◆ **Extract provided**:
= = =
She writes that HRAP provided her with new ideas to improve FIDA-Ghana’s advocacy campaigns. Inspired by an oral history workshop offered by HRAP, she integrated recordings of women living with HIV and AIDs speaking about their challenges in owning property and obtaining their inheritance in her organization’s campaigns. Due to the innovative nature of this project, it was awarded funding.
Throughout the four-month program, Advocates participate in skills-building workshops and trainings to strengthen their skillsets as advocates and help them build stronger organizations in their home countries. These workshops address a wide range of topics such as fundraising, campaign strategy, advocacy tools, media relations, stress management and research and documentation. While at HRAP, Aryeetey sharpened her fundraising skills through a six-session workshop on fundraising taught by Erik Detiger, the founder of Philantropia. Detiger worked with Aryeetey to improve FIDA-Ghana’s fundraising plans and grant proposals. As a result, FIDA-Ghana received a grant in the amount of 74,000. This grant was extended to sustain the organization’s project until 2014. She writes that the fundraising skills she gained from HRAP helped FIDA-Ghana benefit from a two-year award of 174,000 which will support the organization’s efforts to improve women’s access to legal services.
In addition to the fundraising workshops, Aryeetey noted the significant impact that the stress management training has had on her personal and professional well-being. She remarked that the training was a “life saver,” adding that “as Advocates we tend to think more of getting the job done, forgetting to take care of ourselves, and I was beginning to feel exhausted.” The stress management training taught her to take proactive measures to relieve her stress. It allowed her to work more efficiently and reduce her stress level in a challenging work environment.
Aryeetey remains in touch with her fellow HRAP participants, including Tandia Bakary, Agnes Atim, Glenda Muzenda and Colette Lespinasse.
= = =
◆ **Task item**:
Rewrite the text on Aryeetey's HRAP training, starting with "In addition to" and going on through "challenging work environment.", with "stress management training" replaced by "wellness training".

◆ **Extracted information**:
= = =
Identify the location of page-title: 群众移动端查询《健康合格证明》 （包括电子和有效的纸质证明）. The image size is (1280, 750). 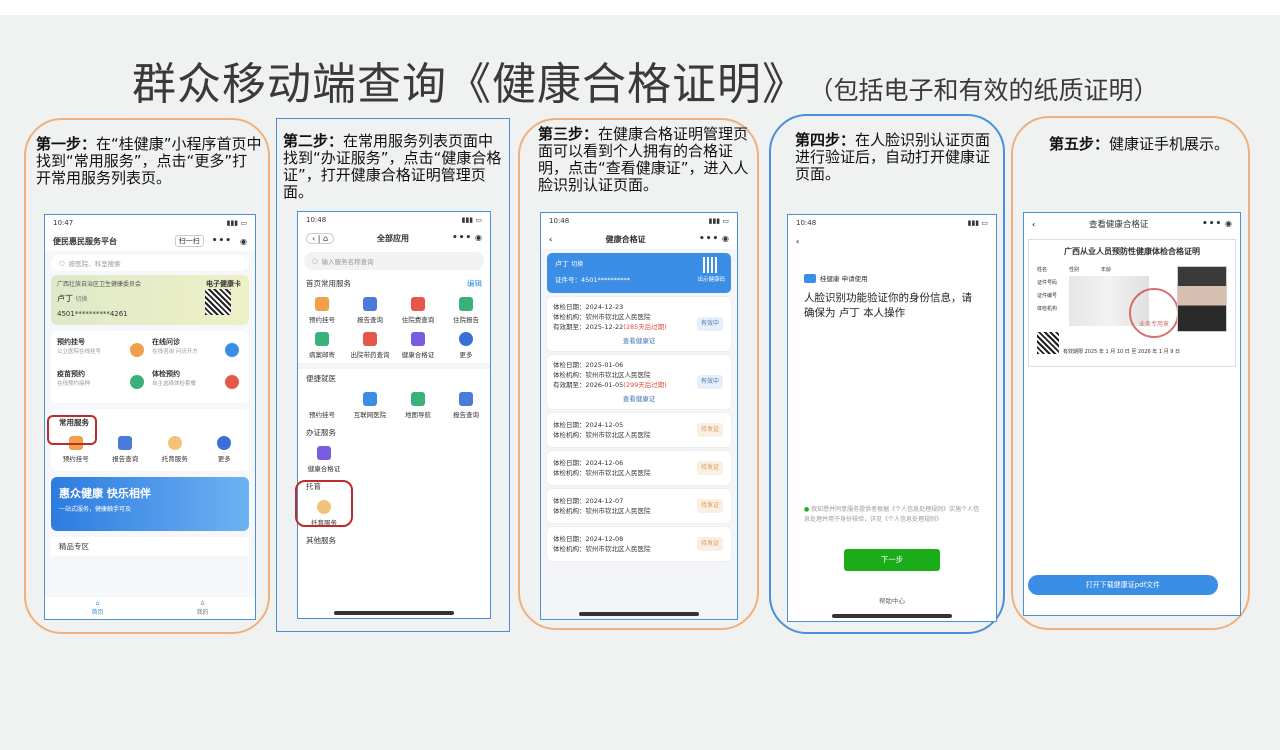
= = =
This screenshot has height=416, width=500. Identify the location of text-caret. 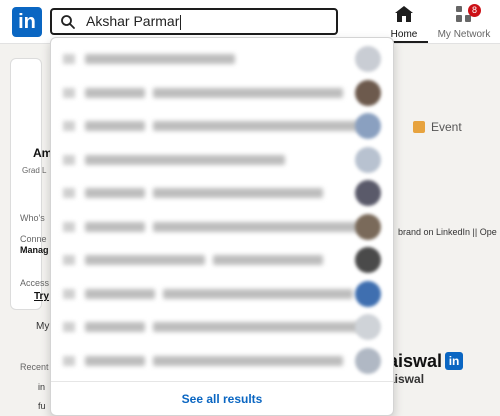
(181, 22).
= = =
◆ **Final answer**:
In addition to the fundraising workshops, Aryeetey noted the significant impact that the wellness training has had on her personal and professional well-being. She remarked that the training was a “life saver,” adding that “as Advocates we tend to think more of getting the job done, forgetting to take care of ourselves, and I was beginning to feel exhausted.” The wellness training taught her to take proactive measures to relieve her stress. It allowed her to work more efficiently and reduce her stress level in a challenging work environment.